WHAT TO PRODUCE ▸
Please transcribe the entries below without changing a single character.

RECORDS SHOWN ▸
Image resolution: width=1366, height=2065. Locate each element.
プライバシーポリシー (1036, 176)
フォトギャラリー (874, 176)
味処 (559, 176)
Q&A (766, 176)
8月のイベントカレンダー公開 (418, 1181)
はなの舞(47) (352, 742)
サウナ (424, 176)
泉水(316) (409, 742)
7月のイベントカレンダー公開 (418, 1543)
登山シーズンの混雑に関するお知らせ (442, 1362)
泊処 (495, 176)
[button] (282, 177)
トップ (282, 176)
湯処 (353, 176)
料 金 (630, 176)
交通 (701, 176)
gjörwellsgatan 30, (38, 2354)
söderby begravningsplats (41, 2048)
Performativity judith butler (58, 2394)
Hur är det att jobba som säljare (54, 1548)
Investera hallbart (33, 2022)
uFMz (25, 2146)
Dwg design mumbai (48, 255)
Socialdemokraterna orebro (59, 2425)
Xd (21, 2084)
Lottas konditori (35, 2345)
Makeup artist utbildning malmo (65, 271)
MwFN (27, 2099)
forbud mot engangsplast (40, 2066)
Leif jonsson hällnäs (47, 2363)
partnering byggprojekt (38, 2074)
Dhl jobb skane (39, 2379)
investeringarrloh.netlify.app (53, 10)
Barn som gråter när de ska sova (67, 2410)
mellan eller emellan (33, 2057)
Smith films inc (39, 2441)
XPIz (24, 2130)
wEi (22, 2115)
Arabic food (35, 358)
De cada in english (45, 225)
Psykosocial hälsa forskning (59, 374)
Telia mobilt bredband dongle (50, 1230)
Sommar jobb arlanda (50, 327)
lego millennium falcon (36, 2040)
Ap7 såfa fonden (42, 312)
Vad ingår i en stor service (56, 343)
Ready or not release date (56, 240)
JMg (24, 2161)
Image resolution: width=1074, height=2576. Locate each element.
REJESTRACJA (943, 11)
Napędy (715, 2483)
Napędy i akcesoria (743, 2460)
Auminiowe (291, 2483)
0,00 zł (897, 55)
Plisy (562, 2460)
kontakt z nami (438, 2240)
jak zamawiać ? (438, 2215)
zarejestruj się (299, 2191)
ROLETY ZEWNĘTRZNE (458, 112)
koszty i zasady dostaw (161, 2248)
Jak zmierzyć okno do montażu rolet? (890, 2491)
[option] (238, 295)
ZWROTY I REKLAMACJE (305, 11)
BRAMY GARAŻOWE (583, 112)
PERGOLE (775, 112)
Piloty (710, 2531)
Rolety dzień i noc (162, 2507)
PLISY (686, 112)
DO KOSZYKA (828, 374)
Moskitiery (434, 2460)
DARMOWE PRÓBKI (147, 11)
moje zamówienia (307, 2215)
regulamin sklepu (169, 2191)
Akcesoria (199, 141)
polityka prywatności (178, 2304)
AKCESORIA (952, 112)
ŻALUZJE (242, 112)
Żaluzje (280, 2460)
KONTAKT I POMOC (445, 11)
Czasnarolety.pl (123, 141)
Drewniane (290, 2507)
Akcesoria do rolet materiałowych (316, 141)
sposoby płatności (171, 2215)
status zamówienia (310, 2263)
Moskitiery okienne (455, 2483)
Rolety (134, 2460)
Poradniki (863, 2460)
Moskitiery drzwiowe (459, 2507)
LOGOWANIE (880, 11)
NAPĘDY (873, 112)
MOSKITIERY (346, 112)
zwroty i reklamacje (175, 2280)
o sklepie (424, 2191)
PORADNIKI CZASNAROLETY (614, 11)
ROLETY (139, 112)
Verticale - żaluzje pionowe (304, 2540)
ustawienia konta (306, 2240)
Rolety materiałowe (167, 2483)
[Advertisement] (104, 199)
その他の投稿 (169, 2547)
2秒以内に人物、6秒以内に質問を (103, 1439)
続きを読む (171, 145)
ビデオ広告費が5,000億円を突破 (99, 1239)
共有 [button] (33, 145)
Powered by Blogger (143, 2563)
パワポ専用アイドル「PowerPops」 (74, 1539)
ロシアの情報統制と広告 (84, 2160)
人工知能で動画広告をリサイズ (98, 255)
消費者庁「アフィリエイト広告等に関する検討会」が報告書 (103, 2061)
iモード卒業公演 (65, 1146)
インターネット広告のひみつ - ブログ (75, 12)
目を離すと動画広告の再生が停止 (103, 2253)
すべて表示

SOLUTION TO THIS PROBLEM ▸
Image resolution: width=1366, height=2065. Locate each element.
プライバシーポリシー (1036, 176)
フォトギャラリー (874, 176)
味処 (559, 176)
Q&A (766, 176)
8月のイベントカレンダー公開 (418, 1181)
はなの舞(47) (352, 742)
サウナ (424, 176)
泉水(316) (409, 742)
7月のイベントカレンダー公開 (418, 1543)
登山シーズンの混雑に関するお知らせ (442, 1362)
泊処 (495, 176)
[button] (282, 177)
トップ (282, 176)
湯処 (353, 176)
料 金 (630, 176)
交通 (701, 176)
gjörwellsgatan 30, (38, 2354)
söderby begravningsplats (41, 2048)
Performativity judith butler (58, 2394)
Hur är det att jobba som säljare (54, 1548)
Investera hallbart (33, 2022)
uFMz (25, 2146)
Dwg design mumbai (48, 255)
Socialdemokraterna orebro (59, 2425)
Xd (21, 2084)
Lottas konditori (35, 2345)
Makeup artist utbildning malmo (65, 271)
MwFN (27, 2099)
forbud mot engangsplast (40, 2066)
Leif jonsson hällnäs (47, 2363)
partnering byggprojekt (38, 2074)
Dhl jobb skane (39, 2379)
investeringarrloh.netlify.app (53, 10)
Barn som gråter när de ska sova (67, 2410)
mellan eller emellan (33, 2057)
Smith films inc (39, 2441)
XPIz (24, 2130)
wEi (22, 2115)
Arabic food (35, 358)
De cada in english (45, 225)
Psykosocial hälsa forskning (59, 374)
Telia mobilt bredband dongle (50, 1230)
Sommar jobb arlanda (50, 327)
lego millennium falcon (36, 2040)
Ap7 såfa fonden (42, 312)
Vad ingår i en stor service (56, 343)
Ready or not release date (56, 240)
JMg (24, 2161)
Image resolution: width=1074, height=2576. Locate each element.
REJESTRACJA (943, 11)
Napędy (715, 2483)
Napędy i akcesoria (743, 2460)
Auminiowe (291, 2483)
0,00 zł (897, 55)
Plisy (562, 2460)
kontakt z nami (438, 2240)
jak zamawiać ? (438, 2215)
zarejestruj się (299, 2191)
ROLETY ZEWNĘTRZNE (458, 112)
koszty i zasady dostaw (161, 2248)
Jak zmierzyć okno do montażu rolet? (890, 2491)
[option] (238, 295)
ZWROTY I REKLAMACJE (305, 11)
BRAMY GARAŻOWE (583, 112)
PERGOLE (775, 112)
Piloty (710, 2531)
Rolety dzień i noc (162, 2507)
PLISY (686, 112)
DO KOSZYKA (828, 374)
Moskitiery (434, 2460)
DARMOWE PRÓBKI (147, 11)
moje zamówienia (307, 2215)
regulamin sklepu (169, 2191)
Akcesoria (199, 141)
polityka prywatności (178, 2304)
AKCESORIA (952, 112)
ŻALUZJE (242, 112)
Żaluzje (280, 2460)
KONTAKT I POMOC (445, 11)
Czasnarolety.pl (123, 141)
Drewniane (290, 2507)
Akcesoria do rolet materiałowych (316, 141)
sposoby płatności (171, 2215)
status zamówienia (310, 2263)
Moskitiery okienne (455, 2483)
Rolety (134, 2460)
Poradniki (863, 2460)
Moskitiery drzwiowe (459, 2507)
LOGOWANIE (880, 11)
NAPĘDY (873, 112)
MOSKITIERY (346, 112)
zwroty i reklamacje (175, 2280)
o sklepie (424, 2191)
PORADNIKI CZASNAROLETY (614, 11)
ROLETY (139, 112)
Verticale - żaluzje pionowe (304, 2540)
ustawienia konta (306, 2240)
Rolety materiałowe (167, 2483)
[Advertisement] (104, 199)
その他の投稿 (169, 2547)
2秒以内に人物、6秒以内に質問を (103, 1439)
続きを読む (171, 145)
ビデオ広告費が5,000億円を突破 (99, 1239)
共有 [button] (33, 145)
Powered by Blogger (143, 2563)
パワポ専用アイドル「PowerPops」 (74, 1539)
ロシアの情報統制と広告 (84, 2160)
人工知能で動画広告をリサイズ (98, 255)
消費者庁「アフィリエイト広告等に関する検討会」が報告書 (103, 2061)
iモード卒業公演 (65, 1146)
インターネット広告のひみつ - ブログ (75, 12)
目を離すと動画広告の再生が停止 (103, 2253)
すべて表示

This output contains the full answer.